They say that soldiers march on their stomachs. However, soldiers two hundred years ago didn’t have the means to keep their food fresh on the long journeys they faced. They would be issued with their flour ration and have to use their wits and skills to turn it into something palatable.
Ash cakes are arguably more than palatable – made properly, they can be positively pleasant to eat. Essentially a paste of bread and water, the cooking method infuses a smoky depth that makes it both satisfying and tasty to eat.
This is a great one to try with supervised kids. Mixing up a flour paste and smearing it onto the wood is perfect food prep for even the youngest fingers!

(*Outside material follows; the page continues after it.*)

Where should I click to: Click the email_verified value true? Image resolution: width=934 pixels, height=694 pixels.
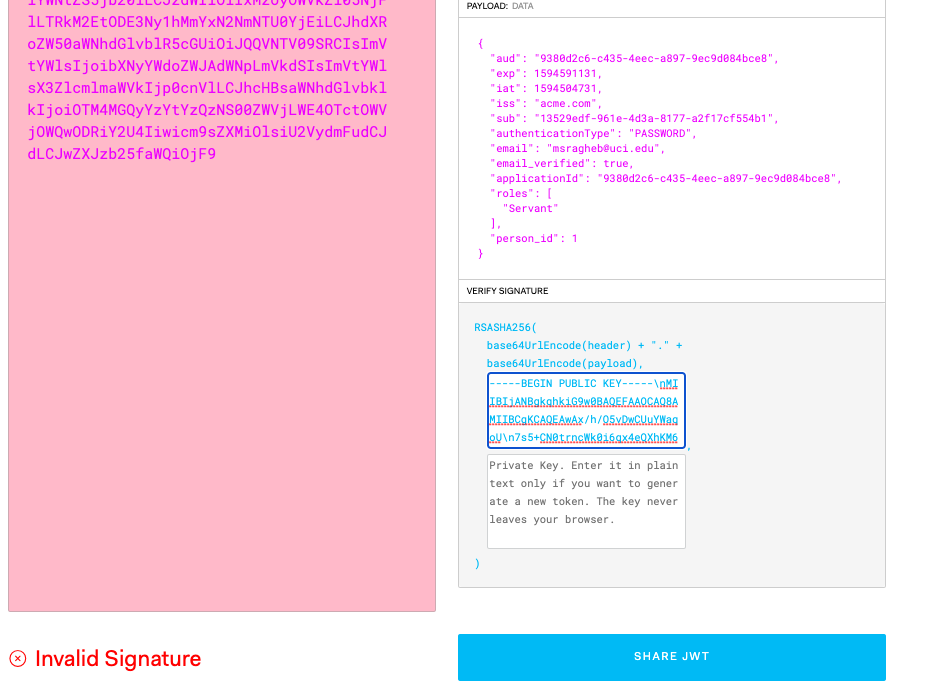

- A pinch of salt (optional)
- Hot ash bed
- Wooden board/large leaves
1. Wait for the flames in your fire pit to cease and for the coals to become covered in a layer of white ash. This is when you need to cook your bread – don’t wait for the coals to cool further.
2. Mix the flour, salt and water together in a bowl or plastic bag, adding the water gradually to make a stiff but sticky mass. The paste needs to be gluey enough to cling to the board while cooking.
3. Press the dough onto the board in a thin, even layer. This will enable it to cook more easily.
4. Lean or prop the board close enough to the coals to cook the fire bread. The dough will need around 6 – 7 minutes cooking time, so rotate the board after 3 – 4 minutes so that both sides cook reasonably uniformly.
5. When the bread is evenly browned, remove the board from the coals and ease the bread off.
6. No board? Gather some large leaves and wrap your flattened dough inside, covering the contents with a few layers of leaves.
7. Place the package directly onto the white coals and use a fire stick to move some more coals on top of the leaves and cook for around 3 – 5 minutes. Remove the leaves and most of the ash before eating.
8. An even simpler way of cooking fire bread, and useful if you don’t have either a flat board or large leaves, is to cook the flattened dough directly on the coals themselves.Again, pull some of the hot coals on top of the bread and leave for 3 – 5 minutes. The bread can burn quite quickly using this method, so start checking it after 2 – 3 minutes.
9. A little ash won’t harm you, but brush off what you can before eating.
Learning to take the most basic ingredients and turn them into something good to eat using primitive means is a vital prepping skill. Any of these methods produce an edible fire bread that might surprise you with how genuinely tasty it is. Another way of cooking up raw dough is to wrap a flattened strip around a cleaned branch and hold it over the coals until browned. The kids love that one!
Whichever method you try, this is a great way of getting into some wild cooking!